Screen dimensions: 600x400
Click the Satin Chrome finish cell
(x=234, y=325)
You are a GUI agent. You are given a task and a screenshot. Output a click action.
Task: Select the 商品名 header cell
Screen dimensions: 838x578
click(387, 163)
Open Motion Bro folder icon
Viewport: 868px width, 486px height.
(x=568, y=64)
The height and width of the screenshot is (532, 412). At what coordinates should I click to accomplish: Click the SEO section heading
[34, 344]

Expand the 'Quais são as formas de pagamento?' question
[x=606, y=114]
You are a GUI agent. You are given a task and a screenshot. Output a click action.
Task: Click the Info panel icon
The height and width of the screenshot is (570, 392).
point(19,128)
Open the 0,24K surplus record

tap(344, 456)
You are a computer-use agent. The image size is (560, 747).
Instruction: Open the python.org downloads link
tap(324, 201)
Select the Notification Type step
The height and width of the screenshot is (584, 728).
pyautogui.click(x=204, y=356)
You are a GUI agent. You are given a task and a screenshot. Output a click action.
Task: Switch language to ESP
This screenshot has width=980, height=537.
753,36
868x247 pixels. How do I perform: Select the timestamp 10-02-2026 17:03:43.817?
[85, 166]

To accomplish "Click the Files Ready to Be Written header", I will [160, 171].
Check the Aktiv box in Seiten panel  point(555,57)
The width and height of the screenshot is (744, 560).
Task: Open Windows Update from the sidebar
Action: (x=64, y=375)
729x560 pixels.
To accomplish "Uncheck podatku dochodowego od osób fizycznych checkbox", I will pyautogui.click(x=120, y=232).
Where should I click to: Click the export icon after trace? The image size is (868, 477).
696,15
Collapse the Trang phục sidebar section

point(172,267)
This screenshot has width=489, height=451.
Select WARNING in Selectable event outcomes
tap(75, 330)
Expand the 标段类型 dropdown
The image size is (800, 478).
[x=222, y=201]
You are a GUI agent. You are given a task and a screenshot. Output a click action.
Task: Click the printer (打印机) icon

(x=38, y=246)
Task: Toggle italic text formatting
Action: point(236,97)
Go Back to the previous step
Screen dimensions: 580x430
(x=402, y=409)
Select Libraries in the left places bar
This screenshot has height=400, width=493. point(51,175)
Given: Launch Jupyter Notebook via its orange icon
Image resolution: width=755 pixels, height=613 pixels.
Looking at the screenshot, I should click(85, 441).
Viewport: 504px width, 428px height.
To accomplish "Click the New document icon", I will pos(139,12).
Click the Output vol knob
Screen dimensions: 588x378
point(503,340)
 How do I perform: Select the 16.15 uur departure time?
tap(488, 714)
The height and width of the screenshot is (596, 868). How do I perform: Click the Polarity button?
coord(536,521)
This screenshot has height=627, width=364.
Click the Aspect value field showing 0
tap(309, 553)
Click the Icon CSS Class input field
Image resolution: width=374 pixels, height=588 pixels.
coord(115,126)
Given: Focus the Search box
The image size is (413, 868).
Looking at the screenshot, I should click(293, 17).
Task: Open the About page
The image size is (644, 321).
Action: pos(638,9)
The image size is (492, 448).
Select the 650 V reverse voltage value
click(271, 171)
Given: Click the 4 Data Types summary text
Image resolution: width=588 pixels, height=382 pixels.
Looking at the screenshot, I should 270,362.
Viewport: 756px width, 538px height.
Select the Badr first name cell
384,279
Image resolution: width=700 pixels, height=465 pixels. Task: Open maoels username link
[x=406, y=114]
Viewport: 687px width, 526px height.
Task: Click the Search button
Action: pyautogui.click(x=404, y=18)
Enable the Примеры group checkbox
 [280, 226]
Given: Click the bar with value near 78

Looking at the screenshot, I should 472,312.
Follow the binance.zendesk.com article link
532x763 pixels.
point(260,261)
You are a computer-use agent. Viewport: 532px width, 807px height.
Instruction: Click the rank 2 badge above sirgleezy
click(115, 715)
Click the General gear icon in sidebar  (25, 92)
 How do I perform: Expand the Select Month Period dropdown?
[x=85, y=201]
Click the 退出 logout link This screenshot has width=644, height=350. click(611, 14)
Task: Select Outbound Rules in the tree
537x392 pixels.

**WORK TO COMPLETE:**
Above are the records; from them, give again exactly the lines from the one containing "This screenshot has width=489, height=451." to the one containing "Given: Focus the Search box", both lines included, and nothing more.

**RESPONSE:**
This screenshot has width=489, height=451.
Select WARNING in Selectable event outcomes
tap(75, 330)
Expand the 标段类型 dropdown
The image size is (800, 478).
[x=222, y=201]
You are a GUI agent. You are given a task and a screenshot. Output a click action.
Task: Click the printer (打印机) icon

(x=38, y=246)
Task: Toggle italic text formatting
Action: point(236,97)
Go Back to the previous step
Screen dimensions: 580x430
(x=402, y=409)
Select Libraries in the left places bar
This screenshot has height=400, width=493. point(51,175)
Given: Launch Jupyter Notebook via its orange icon
Image resolution: width=755 pixels, height=613 pixels.
Looking at the screenshot, I should click(85, 441).
Viewport: 504px width, 428px height.
To accomplish "Click the New document icon", I will pos(139,12).
Click the Output vol knob
Screen dimensions: 588x378
point(503,340)
 How do I perform: Select the 16.15 uur departure time?
tap(488, 714)
The height and width of the screenshot is (596, 868). How do I perform: Click the Polarity button?
coord(536,521)
This screenshot has height=627, width=364.
Click the Aspect value field showing 0
tap(309, 553)
Click the Icon CSS Class input field
Image resolution: width=374 pixels, height=588 pixels.
coord(115,126)
Given: Focus the Search box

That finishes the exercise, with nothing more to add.